What is asked:
Answer these questions about the regex thread below:
1. According to MRAB, what should replace \1 in the first pattern?
2. What string is assigned to s in the interactive example?
3. What list does r.findall(s) return when r is compiled from r'(.)\1*'?

Document text:
=-=-=-=-=
Splitting a sequence into pieces with identical elements

[Tim Chase]

On 08/10/10 20:30, MRAB wrote:
> Tim Chase wrote:
>>    r = re.compile(r'((.)\1*)')
>>    #r = re.compile(r'((\w)\1*)')
>
> That should be \2, not \1.
>
> Alternatively:
>
>       r = re.compile(r'(.)\1*')

Doh, I had played with both and mis-transcribed the combination 
of them into one malfunctioning regexp.  My original trouble with 
the 2nd one was that r.findall() (not .finditer) was only 
returning the first letter of each because that's what was 
matched.  Wrapping it in the extra set of parens and using "\2" 
returned the actual data in sub-tuples:

 >>> s = 'spppammmmegggssss'
 >>> import re
 >>> r = re.compile(r'(.)\1*')
 >>> r.findall(s) # no repeated text, just the initial letter
['s', 'p', 'a', 'm', 'e', 'g', 's']
 >>> [m.group(0) for m in r.finditer(s)]
['s', 'ppp', 'a', 'mmmm', 'e', 'ggg', 'ssss']
 >>> r = re.compile(r'((.)\2*)')
 >>> r.findall(s)
[('s', 's'), ('ppp', 'p'), ('a', 'a'), ('mmmm', 'm'), ('e', 'e'), 
('ggg', 'g'), ('ssss', 's')]
 >>> [m.group(0) for m in r.finditer(s)]
['s', 'ppp', 'a', 'mmmm', 'e', 'ggg', 'ssss']

By then changing to .finditer() it made them both work the way I 
wanted.

Thanks for catching my mistranscription.

-tkc
=-=-=-=-=
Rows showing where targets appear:
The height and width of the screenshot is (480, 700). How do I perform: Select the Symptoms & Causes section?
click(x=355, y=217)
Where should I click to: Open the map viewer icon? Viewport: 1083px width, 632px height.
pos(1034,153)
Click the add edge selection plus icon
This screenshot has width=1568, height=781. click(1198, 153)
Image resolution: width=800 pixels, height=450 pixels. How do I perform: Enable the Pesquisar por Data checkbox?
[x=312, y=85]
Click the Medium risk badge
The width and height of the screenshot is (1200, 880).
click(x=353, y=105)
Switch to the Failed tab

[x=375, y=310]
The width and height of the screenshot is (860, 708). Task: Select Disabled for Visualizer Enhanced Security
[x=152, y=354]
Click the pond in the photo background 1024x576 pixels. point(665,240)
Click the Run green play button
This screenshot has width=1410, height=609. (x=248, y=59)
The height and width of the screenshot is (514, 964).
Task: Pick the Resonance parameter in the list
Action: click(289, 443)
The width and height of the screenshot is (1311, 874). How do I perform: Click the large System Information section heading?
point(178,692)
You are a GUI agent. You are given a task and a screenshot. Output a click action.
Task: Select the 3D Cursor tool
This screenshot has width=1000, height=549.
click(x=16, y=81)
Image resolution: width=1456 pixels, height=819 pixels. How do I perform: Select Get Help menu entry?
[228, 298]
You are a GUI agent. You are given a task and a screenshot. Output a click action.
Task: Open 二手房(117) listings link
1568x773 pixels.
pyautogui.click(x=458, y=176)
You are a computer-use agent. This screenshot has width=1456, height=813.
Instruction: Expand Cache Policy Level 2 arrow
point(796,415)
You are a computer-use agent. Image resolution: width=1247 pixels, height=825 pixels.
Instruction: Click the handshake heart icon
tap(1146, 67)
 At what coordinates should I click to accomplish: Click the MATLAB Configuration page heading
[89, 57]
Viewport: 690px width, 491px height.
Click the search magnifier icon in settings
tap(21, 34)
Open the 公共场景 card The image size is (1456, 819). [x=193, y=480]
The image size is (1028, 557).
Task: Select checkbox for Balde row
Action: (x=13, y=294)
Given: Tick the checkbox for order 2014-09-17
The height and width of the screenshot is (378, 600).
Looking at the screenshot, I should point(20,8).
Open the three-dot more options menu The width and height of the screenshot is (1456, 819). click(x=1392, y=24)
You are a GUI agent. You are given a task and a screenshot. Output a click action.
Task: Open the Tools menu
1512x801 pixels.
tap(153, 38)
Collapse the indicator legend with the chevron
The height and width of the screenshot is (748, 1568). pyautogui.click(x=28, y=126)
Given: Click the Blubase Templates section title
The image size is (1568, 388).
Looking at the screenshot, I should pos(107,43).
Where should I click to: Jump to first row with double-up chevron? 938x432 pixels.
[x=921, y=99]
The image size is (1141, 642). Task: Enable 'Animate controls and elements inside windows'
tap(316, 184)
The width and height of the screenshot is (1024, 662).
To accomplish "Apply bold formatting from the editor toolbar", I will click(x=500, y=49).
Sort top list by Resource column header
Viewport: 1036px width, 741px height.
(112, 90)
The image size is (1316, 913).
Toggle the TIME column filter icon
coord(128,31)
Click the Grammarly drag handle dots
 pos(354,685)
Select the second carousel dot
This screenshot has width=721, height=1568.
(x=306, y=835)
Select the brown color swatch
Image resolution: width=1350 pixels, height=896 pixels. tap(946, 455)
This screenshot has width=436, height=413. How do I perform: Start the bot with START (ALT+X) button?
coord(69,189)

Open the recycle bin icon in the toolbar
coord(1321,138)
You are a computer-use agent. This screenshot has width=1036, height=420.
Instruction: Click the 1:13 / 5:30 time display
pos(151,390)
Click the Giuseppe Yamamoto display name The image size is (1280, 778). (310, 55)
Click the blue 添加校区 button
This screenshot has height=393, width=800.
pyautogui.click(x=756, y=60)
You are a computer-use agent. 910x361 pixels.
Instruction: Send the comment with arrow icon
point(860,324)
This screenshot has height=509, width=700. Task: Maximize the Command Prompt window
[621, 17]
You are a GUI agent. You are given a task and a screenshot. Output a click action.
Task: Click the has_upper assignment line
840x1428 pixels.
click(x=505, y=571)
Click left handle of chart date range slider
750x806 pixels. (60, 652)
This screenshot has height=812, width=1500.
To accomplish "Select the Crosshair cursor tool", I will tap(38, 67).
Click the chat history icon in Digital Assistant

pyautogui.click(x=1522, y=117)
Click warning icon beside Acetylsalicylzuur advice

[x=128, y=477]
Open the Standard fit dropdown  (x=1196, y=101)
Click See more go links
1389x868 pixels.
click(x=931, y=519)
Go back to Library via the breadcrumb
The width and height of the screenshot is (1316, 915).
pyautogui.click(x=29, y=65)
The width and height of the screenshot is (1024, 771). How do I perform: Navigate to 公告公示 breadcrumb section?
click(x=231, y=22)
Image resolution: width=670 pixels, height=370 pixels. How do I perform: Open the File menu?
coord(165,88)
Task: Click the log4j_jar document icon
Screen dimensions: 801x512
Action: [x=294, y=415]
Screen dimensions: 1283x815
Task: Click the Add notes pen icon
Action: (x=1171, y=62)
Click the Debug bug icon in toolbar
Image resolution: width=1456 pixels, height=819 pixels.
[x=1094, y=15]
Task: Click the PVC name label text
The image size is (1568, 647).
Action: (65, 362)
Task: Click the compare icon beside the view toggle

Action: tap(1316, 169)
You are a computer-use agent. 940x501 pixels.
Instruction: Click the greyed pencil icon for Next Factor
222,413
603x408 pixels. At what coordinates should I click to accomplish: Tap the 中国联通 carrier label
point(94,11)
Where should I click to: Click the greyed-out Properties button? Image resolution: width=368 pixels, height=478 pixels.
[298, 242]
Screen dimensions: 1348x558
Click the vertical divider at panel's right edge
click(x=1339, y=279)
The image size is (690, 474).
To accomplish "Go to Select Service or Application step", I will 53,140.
=-=-=-=-=
Answer to this problem:
1. \2
2. 'spppammmmegggssss'
3. ['s', 'p', 'a', 'm', 'e', 'g', 's']